In this work we presented to core of our analysis of occurrence

typing, extended it to record types and a proposed a couple of novel

applications of the theory, namely the inference of

intersection types for functions and a static analysis to reduce the number of

casts inserted when compiling gradually-typed programs.

There is still a lot of work to do to fill the gap with real-word

programming languages. Some of it should be quite routine such as the

encoding of specific language constructions (e.g., \code{isInt},

\code{typeof},...), the handling of more complex

kinds of checks (e.g., generic Boolean expression, multi-case

type-checks) and even encompass sophisticated type matching as the one

performed by the language CDuce. Some other will require more

work. For example, our analysis cannot handle flow of information. In

particular, the result of a type test can flow only to the branches

but not outside the test. As a consequence the current system cannot

type a let binding such as

\begin{alltt}\color{darkblue}

let x = (y\(\in\)Int)?`yes:`no in (x\(\in\)`yes)?y+1:not(y)

\end{alltt}

which is clearly safe when $y:\Int\vee\Bool$. Nor can this example be solved by partial evaluation since we do not handle nesting of tests in the condition\code{( ((y\(\in\)Int)?`yes:`no)\(\in\)`yes )? y+1 : not(y)},

and both are issues that system by~\citet{THF10} can handle. We think that it is possible

to reuse some of their ideas to perform a information flow analysis on the top of

our system to remove these limitations.

%

Information flow analysis would also be useful to improve

inference of intersection types presented in

Section~\ref{sec:refining}: there we said that type cases in the body of a

function are the tipping points that may change the type of the result

of the function; but they are not the only ones, the other being the

applications of overloaded functions. Therefore we plan to

detect the overloaded functions the parameter of an outer function

flows to, so as to use the partition of their domains to perform a

finer grained analysis of the outer function's type.

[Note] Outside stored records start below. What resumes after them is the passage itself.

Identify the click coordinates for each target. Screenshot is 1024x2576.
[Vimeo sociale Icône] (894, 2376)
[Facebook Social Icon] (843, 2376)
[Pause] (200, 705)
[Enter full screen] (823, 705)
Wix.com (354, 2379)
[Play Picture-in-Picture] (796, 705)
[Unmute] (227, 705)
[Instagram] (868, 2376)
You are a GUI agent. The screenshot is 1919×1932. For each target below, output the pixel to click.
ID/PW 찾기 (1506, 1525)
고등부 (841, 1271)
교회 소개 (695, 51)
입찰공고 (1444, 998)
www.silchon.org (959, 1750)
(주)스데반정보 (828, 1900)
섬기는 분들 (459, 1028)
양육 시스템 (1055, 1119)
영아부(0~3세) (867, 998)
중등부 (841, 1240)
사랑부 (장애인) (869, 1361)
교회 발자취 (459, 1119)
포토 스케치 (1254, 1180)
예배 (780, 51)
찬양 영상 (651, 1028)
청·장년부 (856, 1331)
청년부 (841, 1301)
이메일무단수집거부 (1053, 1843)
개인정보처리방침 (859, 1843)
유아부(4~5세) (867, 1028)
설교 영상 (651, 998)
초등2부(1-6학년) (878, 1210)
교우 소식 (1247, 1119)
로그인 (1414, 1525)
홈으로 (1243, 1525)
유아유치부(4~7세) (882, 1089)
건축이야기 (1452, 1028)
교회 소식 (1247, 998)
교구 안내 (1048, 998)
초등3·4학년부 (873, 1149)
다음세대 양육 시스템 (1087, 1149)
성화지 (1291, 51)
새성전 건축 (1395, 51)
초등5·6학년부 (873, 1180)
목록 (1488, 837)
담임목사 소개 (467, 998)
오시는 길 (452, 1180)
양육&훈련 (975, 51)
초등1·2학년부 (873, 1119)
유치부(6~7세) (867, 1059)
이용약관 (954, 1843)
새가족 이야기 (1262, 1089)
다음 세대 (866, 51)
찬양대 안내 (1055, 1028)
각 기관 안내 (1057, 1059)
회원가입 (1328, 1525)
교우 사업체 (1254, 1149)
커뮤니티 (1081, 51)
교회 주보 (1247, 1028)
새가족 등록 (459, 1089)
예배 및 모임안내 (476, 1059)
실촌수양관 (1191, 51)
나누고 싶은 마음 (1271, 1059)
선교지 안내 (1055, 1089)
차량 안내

But the real challenges that lie ahead are the handling of side

effects and the addition of polymorphic types. Our analysis works in a

pure systems and extending it to cope with side-effects is not

immediate. We plan to do it by defining effect systems or by

performing some information flow analysis typically by enriching the

one we plan to develop for the limitations above. But our plan is not

more defined than that. For polymorphism, instead, we can easily adapt

the main idea of this work to the polymorphic setting. Indeed, the

main idea is to remove from the type of an expression all

the results of the expression that would make some test fail (or

succeed, if we are typing a negative branch). This is done by

applying an intersection to the type of the expression, so as to keep

only the values that may yield success (or failure) of the test. For

polymorphism the idea is the same, with the only difference that

besides applying an intersection we can also apply an

instantiation. The idea is to single out the two most general type

substitutions for which some test may succeed and fail, respectively, and apply these

substitutions to refine the types of the corresponding occurrences

in the ``then'' and ``else'' branches. Concretely, consider the test

$x_1x_2\in t$ where $t$ is a closed type and $x_1$, $x_2$ are

variables of type $x_1: s\to t$ and $x_2: u$ with $u\leq s$. For the

positive branch we first check whether there exists a type

substitution $\sigma$ such that $t\sigma\leq\neg\tau$. If it does not

exists, then this means that for all possible assignments of

polymorphic type variables of $s\to t$, the test may succeed, that is,

the success of the test does not depend on the particular instance of

$s\to t$ and, thus, it is not possible to pick some substitution for

refining the occurrence typing. If it exists, then

we find a type substitution $\sigma_\circ$ such that $\tau\leq

t\sigma_\circ$ and we refine for the

positive branch the types of $x_1$, of $x_2$, and of $x_1x_2$ by applying $\sigma_\circ$ to their types. While the

idea is clear (see Appendix~\ref{app:roadmap} for a more detailed explanation),

the technical details are quite involved, especially when considering

functions typed by intersection types and/or when integrating gradual

typing. This deserves a whole pan of non trivial research that we plan to

The previous analysis already covers a large pan of realistic cases. For instance, the analysis already works for list data structures, since products and recursive types are enough is enough to encode them as right associative nested pairs, as it is done in the language CDuce~\cite{BCF03} (e.g., $X =\textsf{Nil}\vee(\Int\times X)$ is the type of the lists of integers). And even more since the presence of union types makes it possible to type heterogeneous lists whose content is described by regular expressions on types as proposed by~\citet{hosoya00regular}.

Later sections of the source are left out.